The Silicon Valley regime of censorship threatens more than our freedom of speech—it threatens our democracy as we know it.

Censorship is shadowing the United States, demanding control of election coverage, social media—even the dictionary. Last week, while Senator Mazie Hirono berated Judge Amy Coney Barret for using the phrase “sexual preference,” Facebook and Twitter were binding the fingers of their users, preventing them from posting links to a New York Post investigation into Hunter Biden’s emails.

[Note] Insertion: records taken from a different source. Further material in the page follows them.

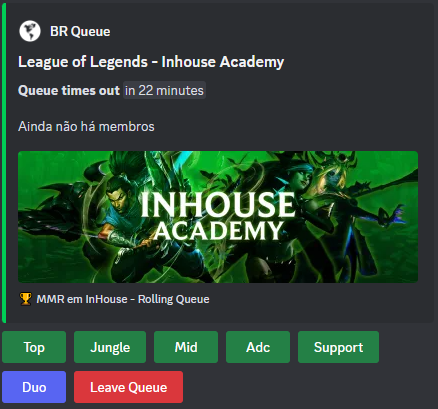Open the Inhouse Academy banner image
438x409 pixels.
(218, 217)
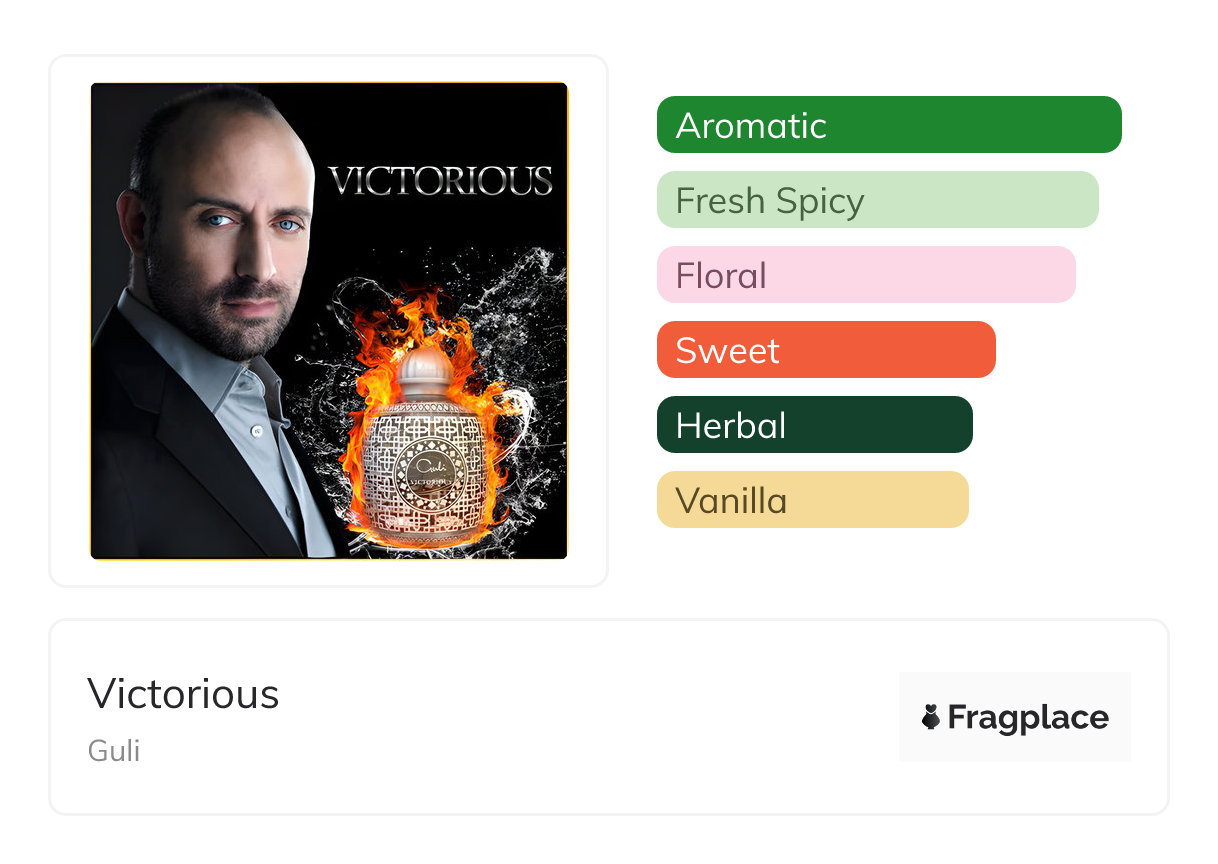Screen dimensions: 1218x864
Task: Click the round Guli emblem on the bottle
Action: coord(432,470)
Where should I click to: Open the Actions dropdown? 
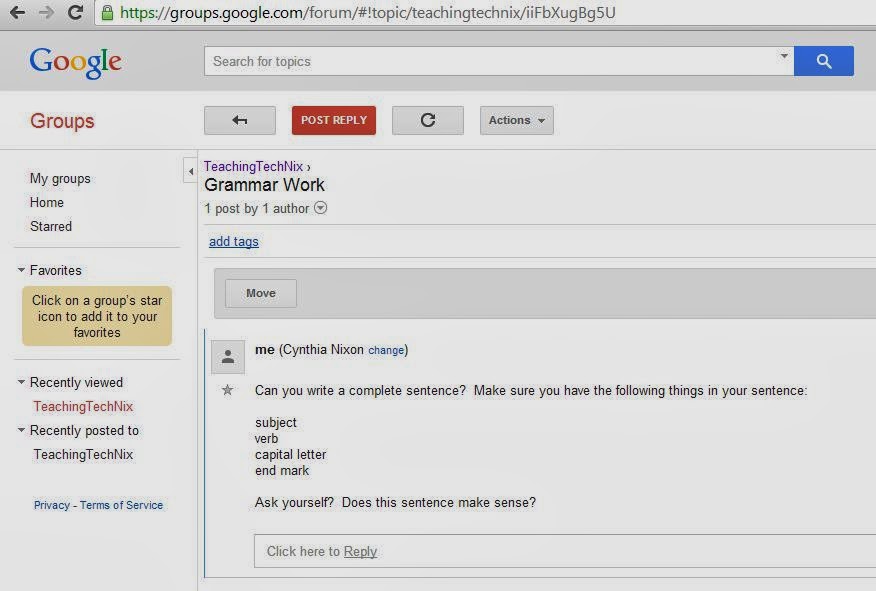point(515,119)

Andy Stone, Facebook’s policy communications manager and former Democratic staffer, announced that the social-media conglomerate would begin “reducing its distribution” of the New York Post story. Twitter CEO Jack Dorsey acknowledged his company’s poor communication around the issue, but declared the article would remain blocked for violating Twitter’s “Hacked Materials Policy.” Not only did Twitter fail to offer evidence the source material was “hacked,” but they also failed to similarly censor users who posted a recent New York Times investigation based on illegally obtained copies of President Donald Trump’s tax returns.  

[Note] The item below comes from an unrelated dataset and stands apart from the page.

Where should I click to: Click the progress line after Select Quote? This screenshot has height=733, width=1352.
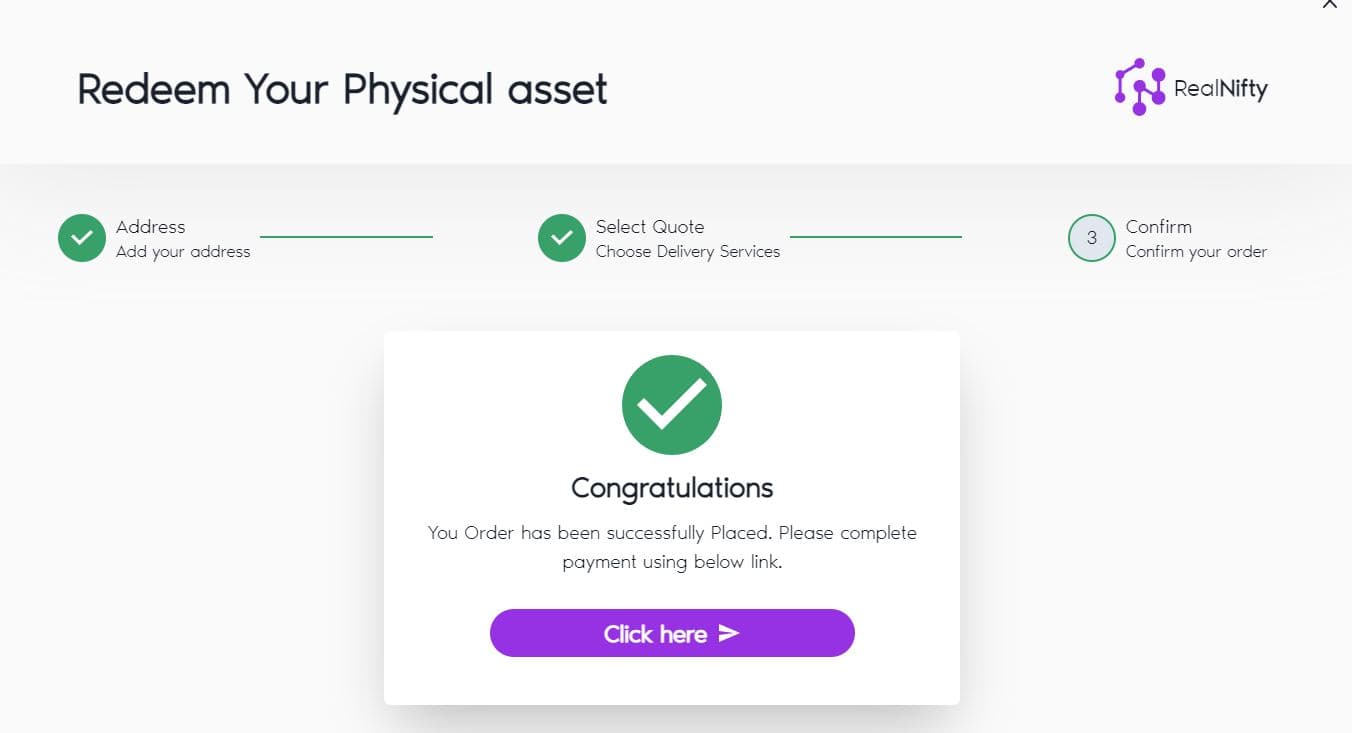(x=876, y=237)
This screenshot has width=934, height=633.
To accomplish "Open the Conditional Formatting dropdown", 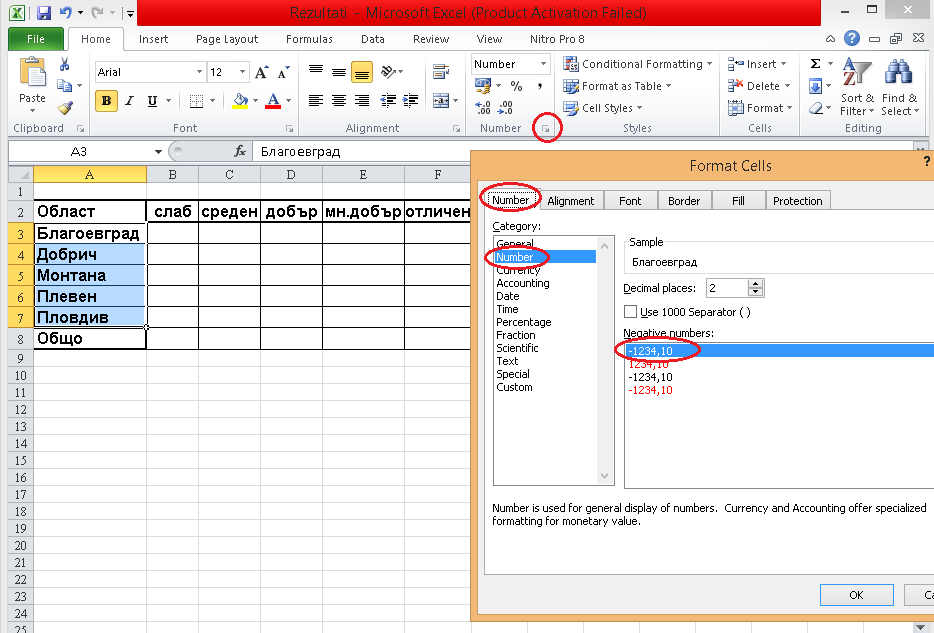I will tap(640, 64).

These censors have yet to offer an acceptable explanation for their targeted silencing of their political opposition. But everyone who cherishes free speech, not just conservatives, should stand united against this suppression. The power of censorship is blind to party disputes; it isn’t tied to the left or the right. Instead, it only favors the hand that hovers above the mute button, regardless of who that is, in the hopes of corrupting our democratic ideals. The aggressive measures invoked by today’s censors should be taken at face value—a direct insult to the core of western democracy.

The day before Facebook and Twitter flexed their ability to silence, Amazon showcased their preferred method of censorship. The online commerce and streaming giant placed the documentary “What Killed Michael Brown?” under “content review.” The film, narrated by Shelby Steele, an African American conservative scholar at the Hoover Institution, can no longer access an audience of one of the world’s largest streaming platforms. This latest attack on the free thought of Black Americans to question established narratives gives new meaning to the phrase “high-tech lynching,” once used by Justice Clarence Thomas to describe the media’s urgency to cancel “any blacks who deign to think for themselves.”

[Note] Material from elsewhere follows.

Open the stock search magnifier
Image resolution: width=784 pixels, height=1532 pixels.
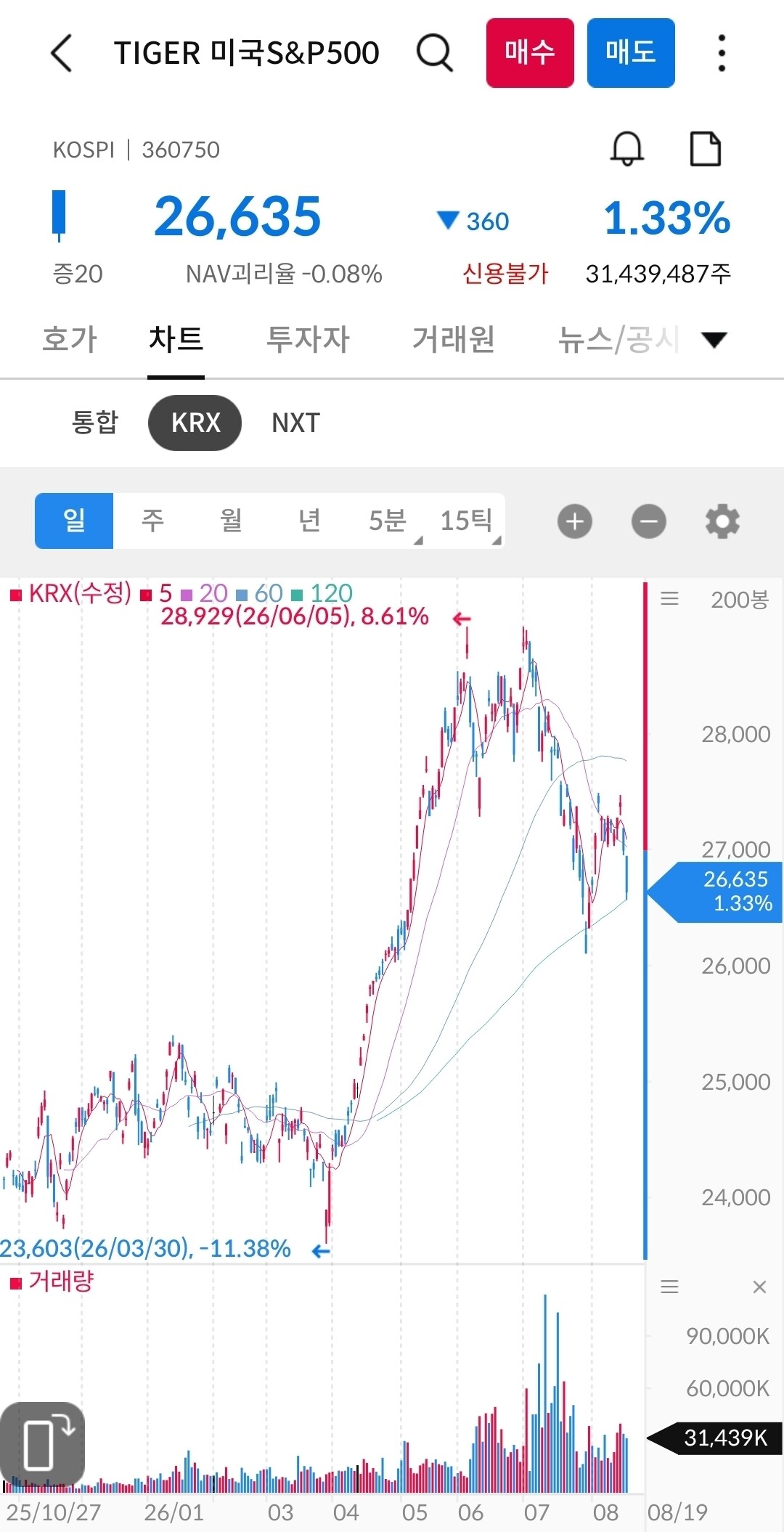point(435,53)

Meanwhile, Jeff Bezos is (as always) proving himself to be a consummate multi-tasker. While he suffocates conservative Black thought on Amazon, he uses the Washington Post to condone the silencing executed by Twitter and Facebook. The Washington Post editorial board applauded the social-media crackdown, saying, “Both platforms made the correct decision to slow what so far seem to be baseless accusations backed up by leaked emails of murky origin.” In owning one of the largest companies in the world and a nationally syndicated publication, Bezos can, of course, construct any narrative to match the interests of his wallet. And this time, the narrative is crafted to empower content platforms to censor at will.

Today, censorship in the West comes primarily from the left. Social media platforms (like Twitter and Facebook) and content streaming companies (like Amazon and Spotify) already favor progressive politics with their wallets and hiring decisions. A survey of 600 technology company leaders and founders conducted in 2017 found that 75% of them backed Hillary Clinton in 2016—compared to the 9% who supported President Trump. It’s no wonder then that the political bias of these Big Tech overlords are wending their way into moderation decisions that smother conservative speech.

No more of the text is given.